Living Under Grace
"Sin will have no dominion over you, since you are not under law but under grace."
Legal righteousness—a standing before God that says we have kept His covenant—is granted to us when we believe the gospel, when we trust in Jesus alone for salvation (Rom. 3:21–5:21). With this positional change before the Lord's heavenly court also comes an existential change: we receive a new heart that can obey God truly, if imperfectly. Having first justified us, the Lord sanctifies us, burying us with Christ so that sin no longer has rightful dominion over us and raising us with Jesus so that we are bound to live out the holiness our Creator has granted us in the Savior (6:1–13). Sin has no legal rule over those who truly believe in Jesus, and we give in to transgression only because we have forgotten that we are under grace in Christ, not law in Adam (v. 14).
What does it mean that we are not under law but under grace? It most certainly does not mean that anything goes and that the revealed law of God has no role in the Christian life. Throughout his epistles, Paul expects believers to fulfill the moral norms of the Mosaic law, which are really nothing other than the eternal moral law of God in inscripturated form (Rom. 13:8–10; Gal. 5:14; Eph. 6:1–4). Christians must obey the Lord's commandments, though this obedience is not the means by which are justified before Him.
Paul is speaking in salvation-historical terms when he says that we are not under law but under grace. Essentially, the Apostle separates the history of God's salvation into two eras: from Adam to Christ and from Christ onward. The era from Adam to Christ was under law. Grace was available to people during that time, for many people knew the Lord then, including Abraham, Ruth, Moses, David, and so on. Still, the era before Christ was dominated by the Mosaic law's function to increase sin (Rom. 5:20). The aforementioned saints were exceptions to the rule, for in the main, the old covenant community was aroused to sin, encouraged to break God's law. This, we shall see, was not the fault of the law, because the law is inherently good. The fault lay in sin's appropriation of the law (Rom. 7:7–25).

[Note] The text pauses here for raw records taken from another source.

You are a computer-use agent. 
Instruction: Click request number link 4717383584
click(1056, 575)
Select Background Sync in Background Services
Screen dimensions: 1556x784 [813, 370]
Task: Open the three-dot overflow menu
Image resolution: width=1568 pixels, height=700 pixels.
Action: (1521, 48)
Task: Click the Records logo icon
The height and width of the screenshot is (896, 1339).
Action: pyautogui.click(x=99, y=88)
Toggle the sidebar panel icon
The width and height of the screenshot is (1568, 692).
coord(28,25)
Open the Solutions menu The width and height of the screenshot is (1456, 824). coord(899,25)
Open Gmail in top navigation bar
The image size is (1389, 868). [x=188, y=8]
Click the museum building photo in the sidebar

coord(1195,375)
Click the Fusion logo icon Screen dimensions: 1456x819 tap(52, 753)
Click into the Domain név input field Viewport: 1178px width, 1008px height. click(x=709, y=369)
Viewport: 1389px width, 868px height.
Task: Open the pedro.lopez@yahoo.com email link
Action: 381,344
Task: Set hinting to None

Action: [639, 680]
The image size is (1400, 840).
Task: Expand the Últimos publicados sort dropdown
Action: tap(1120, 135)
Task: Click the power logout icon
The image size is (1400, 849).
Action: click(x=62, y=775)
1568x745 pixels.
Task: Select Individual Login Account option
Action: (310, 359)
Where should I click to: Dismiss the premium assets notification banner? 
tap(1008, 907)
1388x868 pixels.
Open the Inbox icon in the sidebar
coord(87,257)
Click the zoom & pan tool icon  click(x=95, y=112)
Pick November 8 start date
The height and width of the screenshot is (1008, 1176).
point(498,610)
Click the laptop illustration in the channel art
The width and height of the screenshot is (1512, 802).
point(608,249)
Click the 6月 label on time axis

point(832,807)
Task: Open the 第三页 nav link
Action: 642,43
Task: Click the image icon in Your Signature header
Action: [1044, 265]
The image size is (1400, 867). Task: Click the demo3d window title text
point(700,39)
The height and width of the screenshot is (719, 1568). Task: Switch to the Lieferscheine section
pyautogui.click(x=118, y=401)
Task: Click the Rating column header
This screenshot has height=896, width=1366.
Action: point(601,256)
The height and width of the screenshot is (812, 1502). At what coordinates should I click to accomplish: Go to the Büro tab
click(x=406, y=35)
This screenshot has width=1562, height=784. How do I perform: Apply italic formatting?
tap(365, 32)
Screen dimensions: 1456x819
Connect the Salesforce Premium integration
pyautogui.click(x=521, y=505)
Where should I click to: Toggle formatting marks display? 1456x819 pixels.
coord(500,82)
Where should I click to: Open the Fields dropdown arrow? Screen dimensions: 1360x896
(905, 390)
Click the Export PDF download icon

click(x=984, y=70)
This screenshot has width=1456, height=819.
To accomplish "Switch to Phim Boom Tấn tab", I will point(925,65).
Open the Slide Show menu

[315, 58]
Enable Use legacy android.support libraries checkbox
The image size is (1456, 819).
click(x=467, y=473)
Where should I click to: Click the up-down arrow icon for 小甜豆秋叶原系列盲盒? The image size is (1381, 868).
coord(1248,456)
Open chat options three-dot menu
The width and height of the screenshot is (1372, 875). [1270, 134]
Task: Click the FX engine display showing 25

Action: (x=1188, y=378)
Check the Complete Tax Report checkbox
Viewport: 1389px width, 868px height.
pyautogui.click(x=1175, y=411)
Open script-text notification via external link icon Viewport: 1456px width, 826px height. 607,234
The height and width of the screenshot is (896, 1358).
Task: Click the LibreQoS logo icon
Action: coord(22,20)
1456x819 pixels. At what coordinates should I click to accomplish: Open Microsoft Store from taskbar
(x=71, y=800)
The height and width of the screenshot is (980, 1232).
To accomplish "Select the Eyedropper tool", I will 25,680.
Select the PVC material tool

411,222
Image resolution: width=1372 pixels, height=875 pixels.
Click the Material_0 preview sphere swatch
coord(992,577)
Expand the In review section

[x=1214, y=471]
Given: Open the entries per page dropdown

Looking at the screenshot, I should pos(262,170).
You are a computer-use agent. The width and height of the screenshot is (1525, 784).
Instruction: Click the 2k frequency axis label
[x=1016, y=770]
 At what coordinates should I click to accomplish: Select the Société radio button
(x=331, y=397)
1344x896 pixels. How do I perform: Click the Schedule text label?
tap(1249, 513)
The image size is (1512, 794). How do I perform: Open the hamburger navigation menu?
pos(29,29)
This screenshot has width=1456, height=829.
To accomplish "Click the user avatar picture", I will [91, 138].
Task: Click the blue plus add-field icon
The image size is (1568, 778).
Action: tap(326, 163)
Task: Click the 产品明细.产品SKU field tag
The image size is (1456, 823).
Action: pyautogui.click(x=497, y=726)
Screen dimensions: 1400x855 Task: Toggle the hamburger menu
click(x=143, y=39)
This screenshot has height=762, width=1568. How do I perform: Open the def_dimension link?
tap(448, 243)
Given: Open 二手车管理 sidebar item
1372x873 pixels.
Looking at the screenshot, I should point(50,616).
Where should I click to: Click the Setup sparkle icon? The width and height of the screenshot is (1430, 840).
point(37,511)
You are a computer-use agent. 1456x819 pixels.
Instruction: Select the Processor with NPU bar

To be outside of Christ and under the law is to participate in the realities of the pre- Christ era's subjection to sin and death. So, even though all people now live after the coming of Christ, they live under sin's dominion through the law if they do not know Him and all they can do is sin. But if we know Jesus, we live under the dominion of righteousness through grace. Thus, we'd better start acting like it.
Coram Deo
John Calvin notes that we are no longer under the law for justification: "We are no longer subject to the law, as requiring perfect righteousness, and pronouncing death on all who deviate from it in any part." While old covenant saints were not saved by keeping the law, it nonetheless was a heavy burden that reminded them of God's demands while giving no power to fulfill them. This is the burden we all feel before grace, but Christ releases us from the burden to serve Him in freedom.